Every line of the material that follows must be printed again exactly.
====== Working data ======
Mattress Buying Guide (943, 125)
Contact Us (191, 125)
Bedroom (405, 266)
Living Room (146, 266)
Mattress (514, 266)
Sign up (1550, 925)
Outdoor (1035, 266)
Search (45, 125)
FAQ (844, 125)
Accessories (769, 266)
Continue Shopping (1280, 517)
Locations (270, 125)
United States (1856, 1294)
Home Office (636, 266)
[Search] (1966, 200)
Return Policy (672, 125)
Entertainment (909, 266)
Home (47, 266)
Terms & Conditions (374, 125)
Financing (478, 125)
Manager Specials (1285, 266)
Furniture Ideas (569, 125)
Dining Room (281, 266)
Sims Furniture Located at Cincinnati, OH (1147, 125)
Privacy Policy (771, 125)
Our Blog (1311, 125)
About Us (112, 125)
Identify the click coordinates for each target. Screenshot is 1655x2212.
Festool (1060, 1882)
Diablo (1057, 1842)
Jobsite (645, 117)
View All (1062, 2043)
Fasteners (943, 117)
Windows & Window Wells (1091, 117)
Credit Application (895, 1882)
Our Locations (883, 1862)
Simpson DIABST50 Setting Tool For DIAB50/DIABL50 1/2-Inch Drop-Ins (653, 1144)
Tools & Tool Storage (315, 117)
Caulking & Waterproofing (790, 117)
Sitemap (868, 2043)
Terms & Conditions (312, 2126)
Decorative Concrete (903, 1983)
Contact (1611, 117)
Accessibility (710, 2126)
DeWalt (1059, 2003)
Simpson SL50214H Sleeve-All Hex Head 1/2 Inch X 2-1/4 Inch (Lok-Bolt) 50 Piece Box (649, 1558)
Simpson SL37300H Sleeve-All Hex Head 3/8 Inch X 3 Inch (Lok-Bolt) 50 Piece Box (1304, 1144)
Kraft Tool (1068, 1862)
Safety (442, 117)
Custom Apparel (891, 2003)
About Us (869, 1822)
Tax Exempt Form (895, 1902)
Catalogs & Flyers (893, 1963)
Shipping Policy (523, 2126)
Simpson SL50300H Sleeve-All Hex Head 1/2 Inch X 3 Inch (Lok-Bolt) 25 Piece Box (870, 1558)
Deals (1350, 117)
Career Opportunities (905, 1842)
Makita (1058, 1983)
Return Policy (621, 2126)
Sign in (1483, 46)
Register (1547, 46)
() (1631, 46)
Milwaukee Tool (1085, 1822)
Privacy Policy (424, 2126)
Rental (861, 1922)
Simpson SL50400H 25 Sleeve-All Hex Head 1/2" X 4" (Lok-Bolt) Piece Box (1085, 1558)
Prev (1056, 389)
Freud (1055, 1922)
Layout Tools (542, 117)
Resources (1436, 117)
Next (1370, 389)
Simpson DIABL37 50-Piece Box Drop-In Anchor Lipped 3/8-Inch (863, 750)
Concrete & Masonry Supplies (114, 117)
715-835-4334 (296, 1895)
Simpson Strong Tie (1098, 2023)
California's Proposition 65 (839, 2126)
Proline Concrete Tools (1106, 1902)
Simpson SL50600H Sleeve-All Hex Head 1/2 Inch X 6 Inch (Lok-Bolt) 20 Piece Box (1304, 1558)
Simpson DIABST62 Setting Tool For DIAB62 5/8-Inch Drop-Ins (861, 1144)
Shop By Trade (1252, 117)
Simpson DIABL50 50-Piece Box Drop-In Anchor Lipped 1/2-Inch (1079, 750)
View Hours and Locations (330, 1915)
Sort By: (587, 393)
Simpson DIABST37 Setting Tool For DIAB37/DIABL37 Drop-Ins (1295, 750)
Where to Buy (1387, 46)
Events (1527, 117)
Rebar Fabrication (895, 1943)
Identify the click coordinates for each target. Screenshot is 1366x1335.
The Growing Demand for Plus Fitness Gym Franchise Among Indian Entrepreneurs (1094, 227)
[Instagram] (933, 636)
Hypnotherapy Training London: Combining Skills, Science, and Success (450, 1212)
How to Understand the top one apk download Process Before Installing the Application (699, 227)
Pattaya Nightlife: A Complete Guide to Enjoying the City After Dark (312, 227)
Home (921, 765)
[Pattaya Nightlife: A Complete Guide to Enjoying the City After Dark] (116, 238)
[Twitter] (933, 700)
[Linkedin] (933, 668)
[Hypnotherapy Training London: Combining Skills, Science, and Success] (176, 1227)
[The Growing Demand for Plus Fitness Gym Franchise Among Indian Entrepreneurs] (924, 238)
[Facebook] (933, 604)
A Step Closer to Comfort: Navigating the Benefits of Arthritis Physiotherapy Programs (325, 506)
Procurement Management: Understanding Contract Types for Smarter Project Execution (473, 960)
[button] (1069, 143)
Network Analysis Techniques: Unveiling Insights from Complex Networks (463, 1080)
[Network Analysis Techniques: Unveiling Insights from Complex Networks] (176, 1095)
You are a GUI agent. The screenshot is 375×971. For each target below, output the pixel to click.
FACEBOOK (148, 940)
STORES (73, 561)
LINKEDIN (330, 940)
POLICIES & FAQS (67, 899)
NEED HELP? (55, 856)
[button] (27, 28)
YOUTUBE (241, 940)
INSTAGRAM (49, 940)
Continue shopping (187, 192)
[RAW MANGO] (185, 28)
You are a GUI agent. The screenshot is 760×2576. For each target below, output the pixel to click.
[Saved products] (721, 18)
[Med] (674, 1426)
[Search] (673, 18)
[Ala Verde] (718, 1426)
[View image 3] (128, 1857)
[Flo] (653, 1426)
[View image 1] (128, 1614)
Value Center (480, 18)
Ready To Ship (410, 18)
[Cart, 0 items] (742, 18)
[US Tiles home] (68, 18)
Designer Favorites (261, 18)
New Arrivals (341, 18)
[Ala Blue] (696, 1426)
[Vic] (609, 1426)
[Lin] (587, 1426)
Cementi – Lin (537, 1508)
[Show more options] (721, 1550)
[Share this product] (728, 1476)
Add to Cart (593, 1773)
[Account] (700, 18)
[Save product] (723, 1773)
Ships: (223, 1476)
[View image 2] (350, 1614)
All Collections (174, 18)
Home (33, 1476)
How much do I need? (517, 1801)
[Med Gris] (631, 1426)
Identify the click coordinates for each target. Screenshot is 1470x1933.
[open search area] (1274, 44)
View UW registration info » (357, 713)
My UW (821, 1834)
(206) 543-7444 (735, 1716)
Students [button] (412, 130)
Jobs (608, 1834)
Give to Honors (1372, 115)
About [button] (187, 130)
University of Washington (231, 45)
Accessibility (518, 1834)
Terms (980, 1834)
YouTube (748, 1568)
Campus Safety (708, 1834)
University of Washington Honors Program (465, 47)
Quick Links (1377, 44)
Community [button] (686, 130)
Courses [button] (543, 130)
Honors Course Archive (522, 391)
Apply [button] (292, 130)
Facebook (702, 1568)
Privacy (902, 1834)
======
#### Reply:
Mattress Buying Guide (943, 125)
Contact Us (191, 125)
Bedroom (405, 266)
Living Room (146, 266)
Mattress (514, 266)
Sign up (1550, 925)
Outdoor (1035, 266)
Search (45, 125)
FAQ (844, 125)
Accessories (769, 266)
Continue Shopping (1280, 517)
Locations (270, 125)
United States (1856, 1294)
Home Office (636, 266)
[Search] (1966, 200)
Return Policy (672, 125)
Entertainment (909, 266)
Home (47, 266)
Terms & Conditions (374, 125)
Financing (478, 125)
Manager Specials (1285, 266)
Furniture Ideas (569, 125)
Dining Room (281, 266)
Sims Furniture Located at Cincinnati, OH (1147, 125)
Privacy Policy (771, 125)
Our Blog (1311, 125)
About Us (112, 125)
Identify the click coordinates for each target. Screenshot is 1655x2212.
Festool (1060, 1882)
Diablo (1057, 1842)
Jobsite (645, 117)
View All (1062, 2043)
Fasteners (943, 117)
Windows & Window Wells (1091, 117)
Credit Application (895, 1882)
Our Locations (883, 1862)
Simpson DIABST50 Setting Tool For DIAB50/DIABL50 1/2-Inch Drop-Ins (653, 1144)
Tools & Tool Storage (315, 117)
Caulking & Waterproofing (790, 117)
Sitemap (868, 2043)
Terms & Conditions (312, 2126)
Decorative Concrete (903, 1983)
Contact (1611, 117)
Accessibility (710, 2126)
DeWalt (1059, 2003)
Simpson SL50214H Sleeve-All Hex Head 1/2 Inch X 2-1/4 Inch (Lok-Bolt) 50 Piece Box (649, 1558)
Simpson SL37300H Sleeve-All Hex Head 3/8 Inch X 3 Inch (Lok-Bolt) 50 Piece Box (1304, 1144)
Kraft Tool (1068, 1862)
Safety (442, 117)
Custom Apparel (891, 2003)
About Us (869, 1822)
Tax Exempt Form (895, 1902)
Catalogs & Flyers (893, 1963)
Shipping Policy (523, 2126)
Simpson SL50300H Sleeve-All Hex Head 1/2 Inch X 3 Inch (Lok-Bolt) 25 Piece Box (870, 1558)
Deals (1350, 117)
Career Opportunities (905, 1842)
Makita (1058, 1983)
Return Policy (621, 2126)
Sign in (1483, 46)
Register (1547, 46)
() (1631, 46)
Milwaukee Tool (1085, 1822)
Privacy Policy (424, 2126)
Rental (861, 1922)
Simpson SL50400H 25 Sleeve-All Hex Head 1/2" X 4" (Lok-Bolt) Piece Box (1085, 1558)
Prev (1056, 389)
Freud (1055, 1922)
Layout Tools (542, 117)
Resources (1436, 117)
Next (1370, 389)
Simpson DIABL37 50-Piece Box Drop-In Anchor Lipped 3/8-Inch (863, 750)
Concrete & Masonry Supplies (114, 117)
715-835-4334 (296, 1895)
Simpson Strong Tie (1098, 2023)
California's Proposition 65 (839, 2126)
Proline Concrete Tools (1106, 1902)
Simpson SL50600H Sleeve-All Hex Head 1/2 Inch X 6 Inch (Lok-Bolt) 20 Piece Box (1304, 1558)
Simpson DIABST62 Setting Tool For DIAB62 5/8-Inch Drop-Ins (861, 1144)
Shop By Trade (1252, 117)
Simpson DIABL50 50-Piece Box Drop-In Anchor Lipped 1/2-Inch (1079, 750)
View Hours and Locations (330, 1915)
Sort By: (587, 393)
Simpson DIABST37 Setting Tool For DIAB37/DIABL37 Drop-Ins (1295, 750)
Where to Buy (1387, 46)
Events (1527, 117)
Rebar Fabrication (895, 1943)
Identify the click coordinates for each target. Screenshot is 1366x1335.
The Growing Demand for Plus Fitness Gym Franchise Among Indian Entrepreneurs (1094, 227)
[Instagram] (933, 636)
Hypnotherapy Training London: Combining Skills, Science, and Success (450, 1212)
How to Understand the top one apk download Process Before Installing the Application (699, 227)
Pattaya Nightlife: A Complete Guide to Enjoying the City After Dark (312, 227)
Home (921, 765)
[Pattaya Nightlife: A Complete Guide to Enjoying the City After Dark] (116, 238)
[Twitter] (933, 700)
[Linkedin] (933, 668)
[Hypnotherapy Training London: Combining Skills, Science, and Success] (176, 1227)
[The Growing Demand for Plus Fitness Gym Franchise Among Indian Entrepreneurs] (924, 238)
[Facebook] (933, 604)
A Step Closer to Comfort: Navigating the Benefits of Arthritis Physiotherapy Programs (325, 506)
Procurement Management: Understanding Contract Types for Smarter Project Execution (473, 960)
[button] (1069, 143)
Network Analysis Techniques: Unveiling Insights from Complex Networks (463, 1080)
[Network Analysis Techniques: Unveiling Insights from Complex Networks] (176, 1095)
You are a GUI agent. The screenshot is 375×971. For each target below, output the pixel to click.
FACEBOOK (148, 940)
STORES (73, 561)
LINKEDIN (330, 940)
POLICIES & FAQS (67, 899)
NEED HELP? (55, 856)
[button] (27, 28)
YOUTUBE (241, 940)
INSTAGRAM (49, 940)
Continue shopping (187, 192)
[RAW MANGO] (185, 28)
You are a GUI agent. The screenshot is 760×2576. For each target below, output the pixel to click.
[Saved products] (721, 18)
[Med] (674, 1426)
[Search] (673, 18)
[Ala Verde] (718, 1426)
[View image 3] (128, 1857)
[Flo] (653, 1426)
[View image 1] (128, 1614)
Value Center (480, 18)
Ready To Ship (410, 18)
[Cart, 0 items] (742, 18)
[US Tiles home] (68, 18)
Designer Favorites (261, 18)
New Arrivals (341, 18)
[Ala Blue] (696, 1426)
[Vic] (609, 1426)
[Lin] (587, 1426)
Cementi – Lin (537, 1508)
[Show more options] (721, 1550)
[Share this product] (728, 1476)
Add to Cart (593, 1773)
[Account] (700, 18)
[Save product] (723, 1773)
Ships: (223, 1476)
[View image 2] (350, 1614)
All Collections (174, 18)
Home (33, 1476)
How much do I need? (517, 1801)
[Med Gris] (631, 1426)
Identify the click coordinates for each target. Screenshot is 1470x1933.
[open search area] (1274, 44)
View UW registration info » (357, 713)
My UW (821, 1834)
(206) 543-7444 (735, 1716)
Students [button] (412, 130)
Jobs (608, 1834)
Give to Honors (1372, 115)
About [button] (187, 130)
University of Washington (231, 45)
Accessibility (518, 1834)
Terms (980, 1834)
YouTube (748, 1568)
Campus Safety (708, 1834)
University of Washington Honors Program (465, 47)
Quick Links (1377, 44)
Community [button] (686, 130)
Courses [button] (543, 130)
Honors Course Archive (522, 391)
Apply [button] (292, 130)
Facebook (702, 1568)
Privacy (902, 1834)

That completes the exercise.